RESULTS: 78 transanal endoscopic procedures were performed in 76 patients including 40 females and 36 males with mean age of 61 (range, 21-86). Procedures were performed using the rigid TEO (65.4%), rigid TEM (26.9%), or TAMIS platform (7.7%). Indications included endoscopically unresectable adenomas (50%), T1 cancers (27%), carcinoid tumors (7.7%), T2/T3 cancer (6.4%), rectal ulcers (3.8%) and other benign lesions (5.1%).The uppermost aspect of lesions was an average 9.5 cm (range, 4-20 cm) from the anal verge (AV) and located 4-7 cm (43.6%), 8-11 cm (24.4%), or 12-20 cm (32%) from the AV. Lesions were primarily posterior (32%), lateral (30.8%), anterior (19%), or near circumferential (19.2%). Peritoneal entry was noted in 22/78 cases (28.2%) including 18/72 (25%) TEM and 4/6 (67%) TAMIS (p<0.05). Lesions associated with peritoneal entry included one lesion (4.5%) located 4-6 cm, 7 lesions (32%) located 7-11 cm, and 14 lesions (63%) located 12-20 cm from the AV (p<0.001). Peritoneal entry complicated full-thickness dissection of 60% of near circumferential and 36% of anterior lesions vs. 20% of posterior and 12.5% of lateral lesions. All 4 TAMIS cases complicated by peritoneal entry involved lesions located 10-15 cm from the AV, and were converted to TEM due to critical loss of adequate exposure. All defects associated with peritoneal entry were successfully closed with TEM platforms except in 2 patients with lesions 15 and 20 cm from the AV, where conversion to laparoscopic low anterior resection (LAR) with diversion was required due to inadequate suture closure of rectal defects. The average specimen size was 3.9 cm (range, 1.3-8.5 cm) and average length of stay (LOS) was 1.5 days (range, 0-6 days). Overall margin positivity was 10.1% following resection of 9 adenomas and one T3 rectal cancer. Overall 30-day morbidity was 16.7% including conversions to LAR (2), urinary retention (5), atrial fibrillation (2), minor bleeding (1), congestive heart failure (1), fever (1) and presacral abscess requiring drainage (1). Peritoneal entry was not associated with an increase incidence of perioperative complications (9% vs. 17.8%, p=0.3) or LOS (1.7 vs. 1.4 days, p=0.4).

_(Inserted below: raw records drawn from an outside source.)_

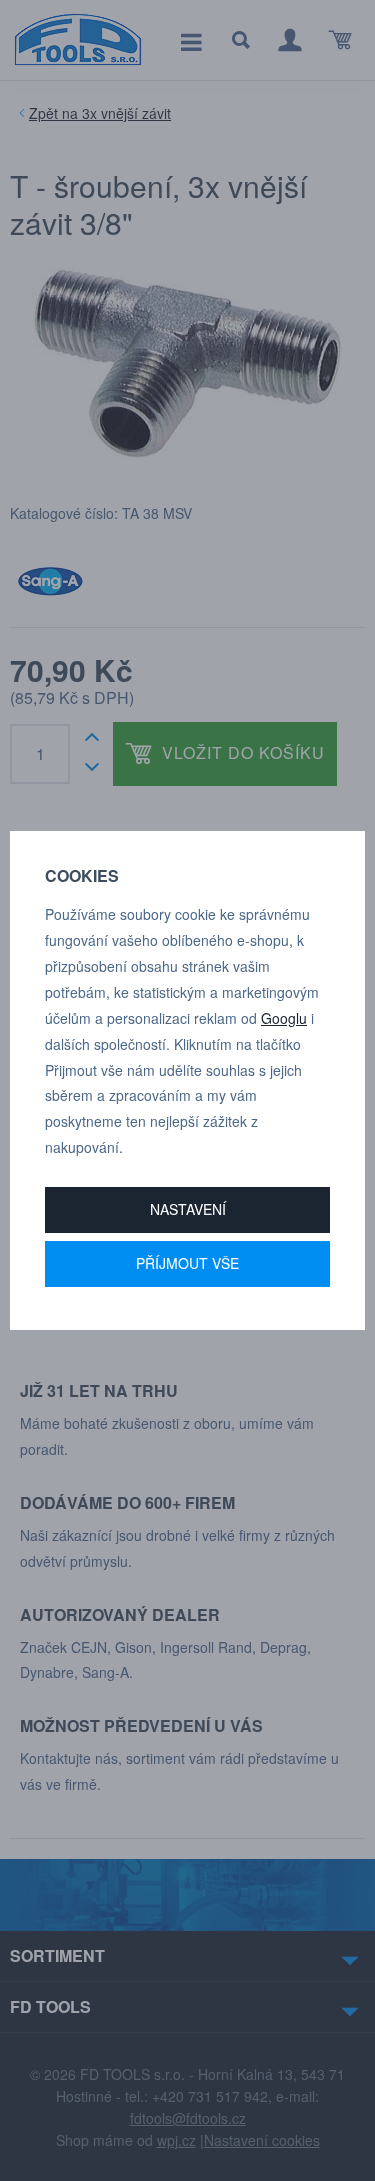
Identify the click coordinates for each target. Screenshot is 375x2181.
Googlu (284, 1018)
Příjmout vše (187, 1263)
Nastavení (188, 1209)
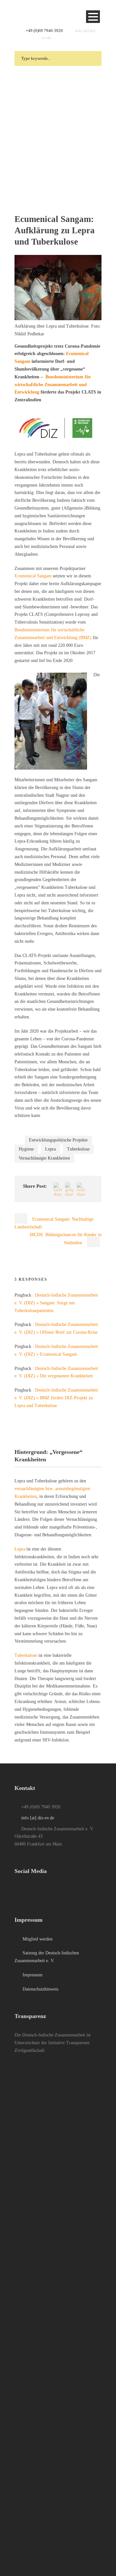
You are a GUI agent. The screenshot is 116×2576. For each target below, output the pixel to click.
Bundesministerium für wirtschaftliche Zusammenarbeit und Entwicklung (53, 384)
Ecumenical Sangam (33, 575)
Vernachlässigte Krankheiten (44, 1158)
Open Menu (93, 16)
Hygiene (26, 1149)
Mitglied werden (37, 1939)
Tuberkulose (78, 1149)
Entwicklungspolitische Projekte (58, 1140)
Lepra (50, 1149)
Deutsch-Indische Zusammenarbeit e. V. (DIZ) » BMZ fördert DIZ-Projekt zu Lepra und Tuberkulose (56, 1398)
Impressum (32, 1974)
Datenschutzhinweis (39, 1989)
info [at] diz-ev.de (37, 1817)
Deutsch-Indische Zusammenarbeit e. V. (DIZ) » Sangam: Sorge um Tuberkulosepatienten (56, 1303)
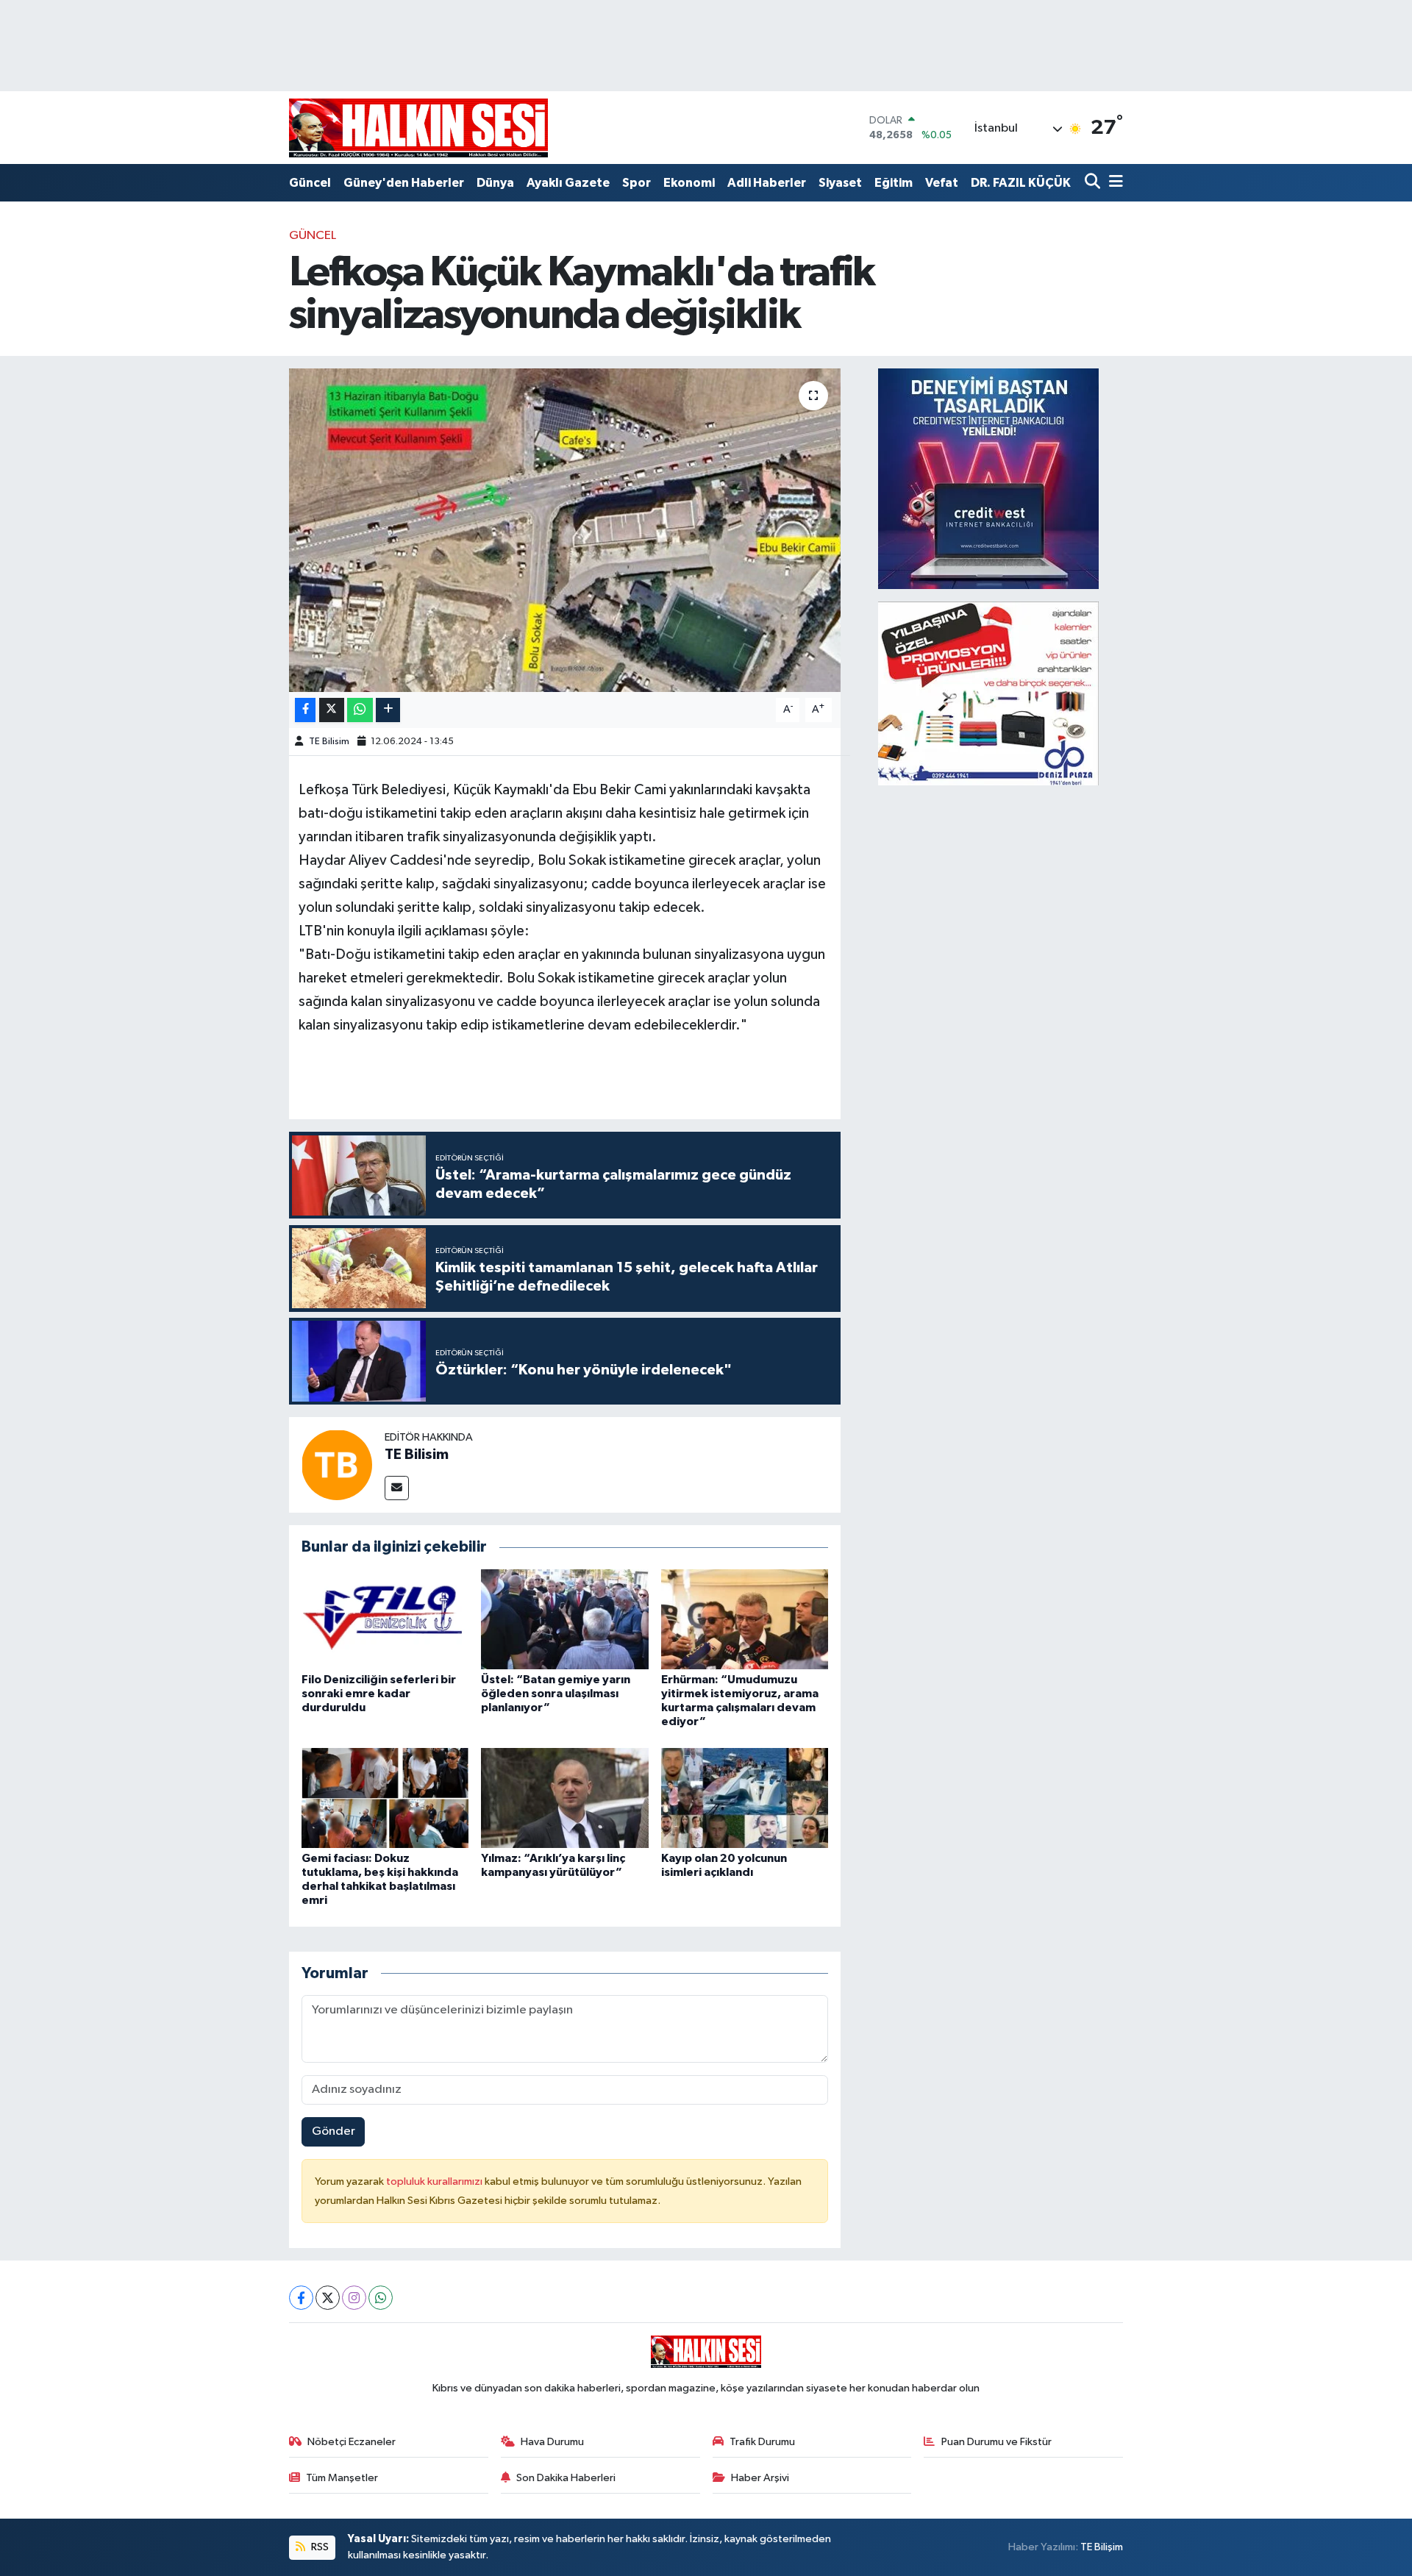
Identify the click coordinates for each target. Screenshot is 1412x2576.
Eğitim (893, 182)
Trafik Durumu (762, 2441)
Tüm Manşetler (342, 2477)
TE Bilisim (329, 741)
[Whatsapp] (380, 2298)
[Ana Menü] (1113, 183)
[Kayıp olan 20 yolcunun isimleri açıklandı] (745, 1797)
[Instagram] (354, 2298)
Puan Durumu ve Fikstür (996, 2441)
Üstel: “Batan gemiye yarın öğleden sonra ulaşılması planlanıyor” (555, 1693)
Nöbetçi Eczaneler (351, 2441)
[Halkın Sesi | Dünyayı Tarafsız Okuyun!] (418, 127)
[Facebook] (301, 2298)
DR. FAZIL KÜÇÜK (1021, 182)
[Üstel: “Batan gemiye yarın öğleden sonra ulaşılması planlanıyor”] (565, 1619)
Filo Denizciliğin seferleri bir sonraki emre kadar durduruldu (379, 1693)
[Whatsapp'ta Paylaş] (360, 710)
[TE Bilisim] (337, 1464)
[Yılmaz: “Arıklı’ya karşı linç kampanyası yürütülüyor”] (565, 1797)
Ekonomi (689, 182)
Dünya (495, 182)
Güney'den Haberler (403, 182)
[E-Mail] (397, 1488)
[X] (327, 2298)
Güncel (310, 182)
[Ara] (1094, 183)
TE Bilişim (1101, 2546)
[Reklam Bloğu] (988, 478)
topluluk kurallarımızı (435, 2181)
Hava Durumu (552, 2441)
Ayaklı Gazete (568, 182)
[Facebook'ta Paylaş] (305, 710)
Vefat (941, 182)
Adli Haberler (766, 182)
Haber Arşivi (760, 2477)
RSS (319, 2546)
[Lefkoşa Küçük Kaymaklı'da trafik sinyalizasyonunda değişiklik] (565, 530)
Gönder (333, 2131)
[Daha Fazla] (388, 710)
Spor (636, 182)
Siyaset (840, 182)
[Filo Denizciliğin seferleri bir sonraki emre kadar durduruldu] (385, 1619)
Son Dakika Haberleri (566, 2477)
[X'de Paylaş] (331, 710)
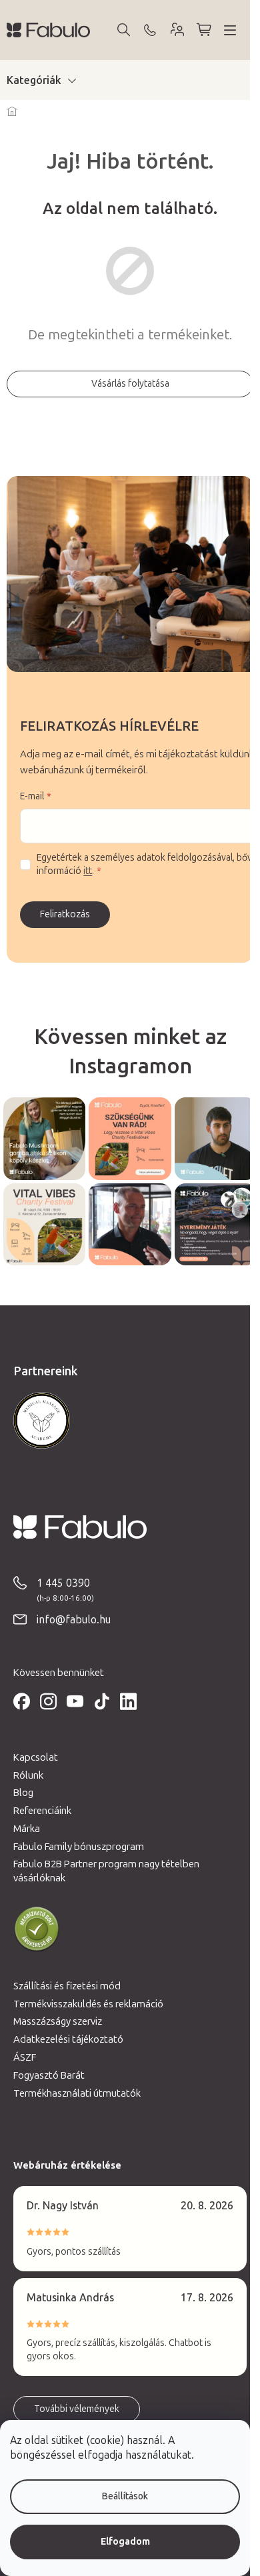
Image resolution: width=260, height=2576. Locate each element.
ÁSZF (24, 2057)
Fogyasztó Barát (49, 2075)
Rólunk (28, 1775)
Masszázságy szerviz (57, 2021)
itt (87, 871)
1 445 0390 (63, 1583)
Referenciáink (42, 1811)
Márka (26, 1829)
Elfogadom (125, 2541)
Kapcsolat (35, 1757)
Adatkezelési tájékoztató (68, 2039)
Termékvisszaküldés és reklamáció (88, 2004)
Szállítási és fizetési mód (67, 1986)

CONCLUSIONS: In this relatively high risk TEM and TAMIS series with one third of lesions located in the upper rectum or rectosigmoid, safe management of peritoneal entry using TEM platforms was feasible in 91% of cases without significant increase in morbidity. TAMIS for upper rectal lesions was associated with a high risk of conversion, and should be reserved for low and mid-rectal lesions with a lower risk for peritoneal entry.